*** DATASET EXCERPTS ***
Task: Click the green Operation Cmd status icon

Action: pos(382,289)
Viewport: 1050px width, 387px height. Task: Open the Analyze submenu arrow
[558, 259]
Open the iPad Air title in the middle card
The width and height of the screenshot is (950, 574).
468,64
***
__TASK TO CARRY OUT__: Please copy out every line shown above, exactly.

__TASK SOLUTION__:
Task: Click the green Operation Cmd status icon

Action: pos(382,289)
Viewport: 1050px width, 387px height. Task: Open the Analyze submenu arrow
[558, 259]
Open the iPad Air title in the middle card
The width and height of the screenshot is (950, 574).
468,64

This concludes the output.